Sans risquer de surprendre avec la version originale de 1867 [lire notre chronique du 26 janvier 2017], George Benjamin joue Une nuit sur le mont chauve de Moussorgski dans l’orchestration plus courante de Nikolaï Rimski-Korsakov, réalisée en 1886. Après un démarrage fort virulent, la lecture du poème symphonique fait entendre tout ce dont regorge le travail soigné de révision. Le choix de cette page permet également de faire connaissance avec les jeunes musiciens dont les pupitres brillent volontiers. Créée le 19 mai 2005 par Daniel Barenboim à la tête du Chicago Symphony Orchestra, son commanditaire, Dance Figures de Benjamin est d’abord une suite d’études de danse. La richesse et la complexité de cette œuvre déjà ancienne bénéficie du très grand effectif. La subtilité du travail des cordes, pour commencer, est vraiment fascinante. Avec l’arrivée des vents, l’on pourra penser à Charles Ives et à Igor Stravinsky, ce dernier étant plus nettement présent encore dans les sections très rythmiques. La succession de passages entraînants et d’autres plus énigmatiques par leurs sonorités infiniment travaillées ou des respirations qui apparaissent comme suspendues ne lâche pas l’auditeur. Retour dans le passé, ensuite, avec le Concerto pour la main gauche que Maurice Ravel écrivit entre 1929 et 1931 pour le pianiste Paul Wittgenstein qui avait perdu le bras droit pendant la Grande Guerre. L’approche du chef paraît un peu sévère, ce soir – mais s’agit-il d’un concerto qu’il faudrait absolument rendre joyeux ? Étrangement, les cuivres si brillants dans les opus précédents sont vraiment ternes ici. Nous retrouvons Tamara Stefanovich, active sur la scène contemporaine [lire nos chroniques du 2 novembre 2015 et du 11 janvier 2005]. La lenteur inhabituelle de cette exécution nous semble excessive : bien qu’elle ait le mérite de la gravité, elle prive de ces contrastes qui, tout de même, sont le propre du genre. Une telle option est défendable, mais tout cela est vraiment terne. En bis, la pianiste offre Prayer bell sketch (1995), courte page d’Oliver Knussen, décédé le mois dernier, à l’âge de soixante-six ans à peine.

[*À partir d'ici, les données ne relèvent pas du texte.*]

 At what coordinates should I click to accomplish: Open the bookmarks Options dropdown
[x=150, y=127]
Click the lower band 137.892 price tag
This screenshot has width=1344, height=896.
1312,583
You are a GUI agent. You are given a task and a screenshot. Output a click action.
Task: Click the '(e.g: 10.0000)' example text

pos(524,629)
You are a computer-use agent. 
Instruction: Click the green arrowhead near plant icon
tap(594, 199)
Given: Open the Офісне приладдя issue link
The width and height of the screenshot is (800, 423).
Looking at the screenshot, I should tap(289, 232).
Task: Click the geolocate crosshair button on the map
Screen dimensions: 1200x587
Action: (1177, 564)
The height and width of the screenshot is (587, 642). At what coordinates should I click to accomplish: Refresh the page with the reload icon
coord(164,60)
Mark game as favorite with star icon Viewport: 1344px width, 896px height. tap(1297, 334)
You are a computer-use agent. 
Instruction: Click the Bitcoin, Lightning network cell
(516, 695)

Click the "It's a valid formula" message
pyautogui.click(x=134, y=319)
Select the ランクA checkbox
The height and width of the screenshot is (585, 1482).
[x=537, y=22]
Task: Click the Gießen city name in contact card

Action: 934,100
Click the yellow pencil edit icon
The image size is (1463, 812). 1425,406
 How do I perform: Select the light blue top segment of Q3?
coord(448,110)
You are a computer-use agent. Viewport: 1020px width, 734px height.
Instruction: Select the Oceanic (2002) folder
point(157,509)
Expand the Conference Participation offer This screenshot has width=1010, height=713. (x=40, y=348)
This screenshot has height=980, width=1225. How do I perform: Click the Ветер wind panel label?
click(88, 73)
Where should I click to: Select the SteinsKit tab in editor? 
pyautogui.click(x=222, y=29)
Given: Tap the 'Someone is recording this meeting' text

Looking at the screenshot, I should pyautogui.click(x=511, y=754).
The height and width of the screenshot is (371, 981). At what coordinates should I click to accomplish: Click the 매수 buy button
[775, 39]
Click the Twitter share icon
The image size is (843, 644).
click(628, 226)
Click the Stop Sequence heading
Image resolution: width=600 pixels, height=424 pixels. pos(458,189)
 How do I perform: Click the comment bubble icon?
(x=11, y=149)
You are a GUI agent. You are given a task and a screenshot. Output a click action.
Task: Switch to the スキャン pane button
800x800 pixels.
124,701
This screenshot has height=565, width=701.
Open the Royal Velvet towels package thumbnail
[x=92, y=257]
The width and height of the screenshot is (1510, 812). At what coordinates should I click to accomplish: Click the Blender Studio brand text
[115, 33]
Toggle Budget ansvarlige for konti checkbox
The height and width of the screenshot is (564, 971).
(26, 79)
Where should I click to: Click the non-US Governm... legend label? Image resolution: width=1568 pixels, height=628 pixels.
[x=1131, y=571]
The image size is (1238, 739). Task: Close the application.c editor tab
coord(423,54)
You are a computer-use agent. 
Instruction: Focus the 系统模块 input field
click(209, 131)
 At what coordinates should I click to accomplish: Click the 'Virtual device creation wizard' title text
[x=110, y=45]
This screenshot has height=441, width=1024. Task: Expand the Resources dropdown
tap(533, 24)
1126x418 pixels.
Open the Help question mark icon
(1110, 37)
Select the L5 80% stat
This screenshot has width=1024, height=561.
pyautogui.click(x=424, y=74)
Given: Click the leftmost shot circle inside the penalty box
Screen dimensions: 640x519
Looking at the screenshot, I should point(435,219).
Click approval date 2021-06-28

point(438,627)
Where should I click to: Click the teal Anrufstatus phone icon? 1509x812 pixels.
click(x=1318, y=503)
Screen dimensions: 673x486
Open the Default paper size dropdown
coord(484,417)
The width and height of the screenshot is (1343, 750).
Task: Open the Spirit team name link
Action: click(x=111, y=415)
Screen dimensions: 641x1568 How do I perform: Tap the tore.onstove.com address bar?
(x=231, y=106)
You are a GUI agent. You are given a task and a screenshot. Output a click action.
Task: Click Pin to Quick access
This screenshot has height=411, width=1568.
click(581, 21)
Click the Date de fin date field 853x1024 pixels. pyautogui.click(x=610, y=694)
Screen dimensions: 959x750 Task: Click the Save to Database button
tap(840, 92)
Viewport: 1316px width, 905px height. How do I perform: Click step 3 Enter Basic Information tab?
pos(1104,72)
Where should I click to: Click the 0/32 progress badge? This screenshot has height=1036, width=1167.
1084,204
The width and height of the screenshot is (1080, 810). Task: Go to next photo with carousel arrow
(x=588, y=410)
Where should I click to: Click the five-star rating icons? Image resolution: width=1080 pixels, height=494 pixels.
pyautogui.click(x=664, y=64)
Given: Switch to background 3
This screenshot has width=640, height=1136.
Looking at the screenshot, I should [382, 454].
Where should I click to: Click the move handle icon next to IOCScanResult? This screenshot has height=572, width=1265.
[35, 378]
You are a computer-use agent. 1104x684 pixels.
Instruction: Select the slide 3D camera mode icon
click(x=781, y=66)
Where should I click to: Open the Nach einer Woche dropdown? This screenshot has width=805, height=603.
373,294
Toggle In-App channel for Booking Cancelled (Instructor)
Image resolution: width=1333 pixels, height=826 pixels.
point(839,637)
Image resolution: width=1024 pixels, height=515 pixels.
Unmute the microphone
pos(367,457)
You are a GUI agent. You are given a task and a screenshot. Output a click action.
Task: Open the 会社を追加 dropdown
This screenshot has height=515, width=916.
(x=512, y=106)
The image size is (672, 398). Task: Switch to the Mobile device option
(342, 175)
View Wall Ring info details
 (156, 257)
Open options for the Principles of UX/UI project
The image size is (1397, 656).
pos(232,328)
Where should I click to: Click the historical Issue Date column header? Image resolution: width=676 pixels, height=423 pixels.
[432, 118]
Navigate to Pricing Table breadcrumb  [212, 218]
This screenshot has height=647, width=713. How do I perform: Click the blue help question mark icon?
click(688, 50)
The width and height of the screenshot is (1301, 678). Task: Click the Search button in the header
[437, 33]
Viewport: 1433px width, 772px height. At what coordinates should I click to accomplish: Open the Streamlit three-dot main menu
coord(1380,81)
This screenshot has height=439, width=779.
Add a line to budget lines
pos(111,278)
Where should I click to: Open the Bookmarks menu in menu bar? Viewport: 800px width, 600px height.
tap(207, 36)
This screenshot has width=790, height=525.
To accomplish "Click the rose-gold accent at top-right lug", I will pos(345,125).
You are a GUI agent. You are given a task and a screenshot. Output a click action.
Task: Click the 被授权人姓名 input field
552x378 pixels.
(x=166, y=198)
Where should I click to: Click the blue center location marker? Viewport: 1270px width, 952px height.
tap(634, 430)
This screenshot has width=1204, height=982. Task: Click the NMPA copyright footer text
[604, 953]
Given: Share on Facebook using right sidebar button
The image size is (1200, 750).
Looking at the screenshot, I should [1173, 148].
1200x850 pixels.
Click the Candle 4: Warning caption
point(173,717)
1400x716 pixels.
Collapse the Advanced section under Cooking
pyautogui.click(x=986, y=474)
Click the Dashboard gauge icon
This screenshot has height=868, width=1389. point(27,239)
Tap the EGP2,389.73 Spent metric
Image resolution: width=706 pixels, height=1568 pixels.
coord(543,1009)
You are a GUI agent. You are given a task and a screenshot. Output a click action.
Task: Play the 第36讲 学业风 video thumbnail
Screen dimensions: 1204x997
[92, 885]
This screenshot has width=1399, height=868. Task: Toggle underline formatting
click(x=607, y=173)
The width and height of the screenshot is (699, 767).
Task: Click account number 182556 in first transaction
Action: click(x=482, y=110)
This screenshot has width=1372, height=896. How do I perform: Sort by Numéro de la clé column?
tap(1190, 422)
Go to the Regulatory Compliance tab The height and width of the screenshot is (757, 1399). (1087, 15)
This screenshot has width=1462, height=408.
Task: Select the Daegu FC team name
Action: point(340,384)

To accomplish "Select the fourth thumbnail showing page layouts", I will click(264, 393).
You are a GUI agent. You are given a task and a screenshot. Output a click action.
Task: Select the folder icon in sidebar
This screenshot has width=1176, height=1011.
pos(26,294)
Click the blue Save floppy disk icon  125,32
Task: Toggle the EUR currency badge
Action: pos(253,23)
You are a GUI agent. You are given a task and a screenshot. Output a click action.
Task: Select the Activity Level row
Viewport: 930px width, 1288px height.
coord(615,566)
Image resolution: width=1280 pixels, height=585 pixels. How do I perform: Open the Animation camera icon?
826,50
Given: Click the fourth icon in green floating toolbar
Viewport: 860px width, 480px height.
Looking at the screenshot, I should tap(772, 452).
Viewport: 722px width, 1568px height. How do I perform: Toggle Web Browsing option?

Après l’entracte, nos jeunes musiciens reprennent le pouvoir avec Lontano de György Ligeti, composé en 1967 et créé la même année par Ernest Bour et le Sinfonieorchester des Südwestrundfunk, aux Donaueschinger Musiktage. La précision des lignes instrumentales qui se superposent progressivement est sans conteste méritante. Sous l’impulsion de maestro George Benjamin, les artistes en herbe du National Youth Orchestra of Great Britain atteignent une vocalité impressionnante. Construite en soufflet, partant de l’aigu, en douceur, avec un crescendo progressant dans tous les registres, puis un decrescendo orienté vers le grave, Lontano est encore loin d’apparaître comme une œuvre ancienne. Pour finir, Debussy, disparu il y a cent ans, quelques mois avant l’achèvement du premier conflit mondial du XXe siècle, avec ses esquisses symphoniques de 1905, La mer. Dans la lignée d’Une nuit sur le mont chauve, chacun des pupitres peut alors montrer ses atouts. Bravo pour la retenue savante dans De l'aube à midi sur la mer, pour la sensualité du Jeu des vagues et, enfin, pour la moderne opulence du Dialogue du vent et de la mer. Avec un tel concert, il n’y a pas lieu de s’inquiéter quant à la relève musicale, la nouvelle génération connaît déjà bien son métier.